The U.S.’s assassination of Qassem Soleimani on January 3, 2020, sent shockwaves throughout the Middle East.
Some have averred that the notorious Iranian general’s demise (along with the U.S.’s inadvertent killing of Abu Mahdi al-Muhandis, Qassem Soleimani right-hand man in Iraq) has not only “re-established deterrence” against the Tehran regime but potentially and gravely stunted its revolutionary expansionism.
If this, in fact, proves to be the case, then the end of Soleimani may be one of the most strategically consequential events for Iraqis and others under unwanted Iranian pressure since the 2003 U.S. invasion of Iraq.
However, it will be a while before the full implications of Soleimani’s downfall are known. The Middle East is still in a state of upheaval, and the regional contestation for power and influence is still unfolding.
At the same time, the proxy network that Soleimani oversaw is now undergoing a process of reflection and revision.
Thus, years may pass before we can fully appraise the extent to which Soleimani’s network will recover from the loss of its towering patron.
Revolutionary Iran has achieved scores of victories in recent years in multiple conflict arenas—notably in Syria, where Iran’s proxies have secured the survival of the Bashar al-Assad regime.
In fact, during the past two decades, Iran’s Islamic Revolutionary Guard Corps (IRGC) has managed to exploit Middle Eastern upheaval and dramatically expand its power for a particular reason.

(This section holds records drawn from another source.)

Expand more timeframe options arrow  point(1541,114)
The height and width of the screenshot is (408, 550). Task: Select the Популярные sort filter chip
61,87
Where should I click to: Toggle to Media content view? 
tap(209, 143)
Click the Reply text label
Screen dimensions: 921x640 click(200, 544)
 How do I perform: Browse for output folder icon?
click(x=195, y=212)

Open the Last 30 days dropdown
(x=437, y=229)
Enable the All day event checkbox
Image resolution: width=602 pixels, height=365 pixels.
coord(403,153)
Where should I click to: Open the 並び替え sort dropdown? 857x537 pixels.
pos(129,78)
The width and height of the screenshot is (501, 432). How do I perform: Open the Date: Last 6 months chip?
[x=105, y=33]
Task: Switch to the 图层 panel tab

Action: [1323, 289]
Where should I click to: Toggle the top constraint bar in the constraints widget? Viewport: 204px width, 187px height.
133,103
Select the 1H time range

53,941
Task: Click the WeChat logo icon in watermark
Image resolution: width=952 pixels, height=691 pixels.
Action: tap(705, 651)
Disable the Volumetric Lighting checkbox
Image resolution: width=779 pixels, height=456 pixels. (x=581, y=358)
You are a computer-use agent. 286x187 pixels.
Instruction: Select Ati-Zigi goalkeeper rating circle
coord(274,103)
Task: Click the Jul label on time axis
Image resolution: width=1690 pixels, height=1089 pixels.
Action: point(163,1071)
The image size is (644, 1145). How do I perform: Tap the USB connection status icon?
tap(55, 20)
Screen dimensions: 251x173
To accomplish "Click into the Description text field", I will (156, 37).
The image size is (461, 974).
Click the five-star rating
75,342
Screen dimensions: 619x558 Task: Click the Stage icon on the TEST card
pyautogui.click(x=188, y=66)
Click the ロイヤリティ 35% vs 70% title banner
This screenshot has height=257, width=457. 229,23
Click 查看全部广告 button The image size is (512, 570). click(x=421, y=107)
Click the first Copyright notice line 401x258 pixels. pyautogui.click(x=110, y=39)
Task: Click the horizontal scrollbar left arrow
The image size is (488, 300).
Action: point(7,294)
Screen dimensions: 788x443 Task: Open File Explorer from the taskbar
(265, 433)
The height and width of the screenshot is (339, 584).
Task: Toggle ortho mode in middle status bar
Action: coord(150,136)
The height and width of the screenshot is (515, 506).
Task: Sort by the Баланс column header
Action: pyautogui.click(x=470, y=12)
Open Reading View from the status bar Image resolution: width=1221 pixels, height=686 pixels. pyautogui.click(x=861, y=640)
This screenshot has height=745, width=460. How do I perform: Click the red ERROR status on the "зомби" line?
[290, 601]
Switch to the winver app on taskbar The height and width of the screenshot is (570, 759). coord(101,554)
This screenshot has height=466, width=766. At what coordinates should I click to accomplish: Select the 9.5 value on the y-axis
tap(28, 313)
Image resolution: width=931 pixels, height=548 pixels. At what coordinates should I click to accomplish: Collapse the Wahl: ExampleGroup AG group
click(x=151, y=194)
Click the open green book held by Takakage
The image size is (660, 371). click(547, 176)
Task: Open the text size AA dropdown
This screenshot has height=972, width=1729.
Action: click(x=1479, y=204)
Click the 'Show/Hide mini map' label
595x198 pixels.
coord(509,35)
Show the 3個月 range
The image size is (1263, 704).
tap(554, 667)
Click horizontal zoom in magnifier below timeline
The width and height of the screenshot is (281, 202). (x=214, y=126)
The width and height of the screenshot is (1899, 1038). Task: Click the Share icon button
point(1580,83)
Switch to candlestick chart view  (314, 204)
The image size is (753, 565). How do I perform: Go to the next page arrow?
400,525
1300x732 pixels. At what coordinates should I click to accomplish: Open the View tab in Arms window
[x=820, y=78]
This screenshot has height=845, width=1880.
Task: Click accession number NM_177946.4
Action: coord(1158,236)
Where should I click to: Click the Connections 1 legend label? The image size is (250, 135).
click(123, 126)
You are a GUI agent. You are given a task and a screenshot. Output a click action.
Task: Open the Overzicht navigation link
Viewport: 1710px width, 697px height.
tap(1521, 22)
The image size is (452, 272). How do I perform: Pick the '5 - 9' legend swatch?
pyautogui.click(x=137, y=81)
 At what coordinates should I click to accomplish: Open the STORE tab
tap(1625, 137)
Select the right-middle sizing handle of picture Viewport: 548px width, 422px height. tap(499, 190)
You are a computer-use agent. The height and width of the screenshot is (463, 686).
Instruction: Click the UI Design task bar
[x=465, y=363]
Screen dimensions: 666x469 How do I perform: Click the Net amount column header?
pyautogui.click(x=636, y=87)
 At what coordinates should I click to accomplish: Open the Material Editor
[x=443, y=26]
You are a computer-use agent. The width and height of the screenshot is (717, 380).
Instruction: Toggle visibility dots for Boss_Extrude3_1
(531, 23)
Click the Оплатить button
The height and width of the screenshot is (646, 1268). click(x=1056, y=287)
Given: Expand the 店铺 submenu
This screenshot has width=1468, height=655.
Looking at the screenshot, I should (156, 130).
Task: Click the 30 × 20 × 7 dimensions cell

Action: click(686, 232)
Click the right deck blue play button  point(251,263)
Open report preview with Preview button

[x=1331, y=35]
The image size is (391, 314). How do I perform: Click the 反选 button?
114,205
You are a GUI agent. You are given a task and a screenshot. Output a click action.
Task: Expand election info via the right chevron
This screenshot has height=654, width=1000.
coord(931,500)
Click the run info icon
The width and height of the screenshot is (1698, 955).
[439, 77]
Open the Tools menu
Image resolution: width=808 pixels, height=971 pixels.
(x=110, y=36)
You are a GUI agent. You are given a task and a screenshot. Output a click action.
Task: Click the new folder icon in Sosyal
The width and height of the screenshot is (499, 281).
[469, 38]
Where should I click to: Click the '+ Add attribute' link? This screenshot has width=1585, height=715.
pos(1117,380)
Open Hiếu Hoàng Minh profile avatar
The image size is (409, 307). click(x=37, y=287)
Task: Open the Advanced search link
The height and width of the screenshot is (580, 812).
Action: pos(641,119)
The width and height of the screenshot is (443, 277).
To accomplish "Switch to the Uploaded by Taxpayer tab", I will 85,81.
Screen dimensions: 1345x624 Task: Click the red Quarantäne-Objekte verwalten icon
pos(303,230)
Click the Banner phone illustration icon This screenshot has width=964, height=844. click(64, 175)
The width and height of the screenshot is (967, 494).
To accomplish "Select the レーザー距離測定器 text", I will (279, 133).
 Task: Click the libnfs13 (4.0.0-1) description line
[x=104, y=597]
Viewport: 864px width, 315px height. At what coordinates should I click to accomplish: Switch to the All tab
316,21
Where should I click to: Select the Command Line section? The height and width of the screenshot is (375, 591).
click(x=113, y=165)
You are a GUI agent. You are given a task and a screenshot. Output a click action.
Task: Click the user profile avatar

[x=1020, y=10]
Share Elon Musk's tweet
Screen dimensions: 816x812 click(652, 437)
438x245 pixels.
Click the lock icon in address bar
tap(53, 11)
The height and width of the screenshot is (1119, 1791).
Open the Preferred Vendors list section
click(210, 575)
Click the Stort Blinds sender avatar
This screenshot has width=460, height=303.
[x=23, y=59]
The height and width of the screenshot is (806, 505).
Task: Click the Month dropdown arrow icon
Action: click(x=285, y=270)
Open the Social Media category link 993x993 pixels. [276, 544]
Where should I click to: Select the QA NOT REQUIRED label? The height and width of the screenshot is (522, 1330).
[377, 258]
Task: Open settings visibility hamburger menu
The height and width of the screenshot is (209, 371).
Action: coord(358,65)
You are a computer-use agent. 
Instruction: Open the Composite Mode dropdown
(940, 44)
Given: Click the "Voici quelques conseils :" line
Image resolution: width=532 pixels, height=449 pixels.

It has spent the years since the 1979 Islamic Revolution systematically nurturing and dedicating resources to armed groups that enhance the regime’s influence in the region while weakening its rivals.
That amounts to four decades of experience, trial and error, and the perfecting of asymmetric warfare capabilities which Iran’s rivals are still struggling to match.
And General Soleimani, as the leader of the IRGC’s Quds Force, had played a central if not indispensable role in making all this happen.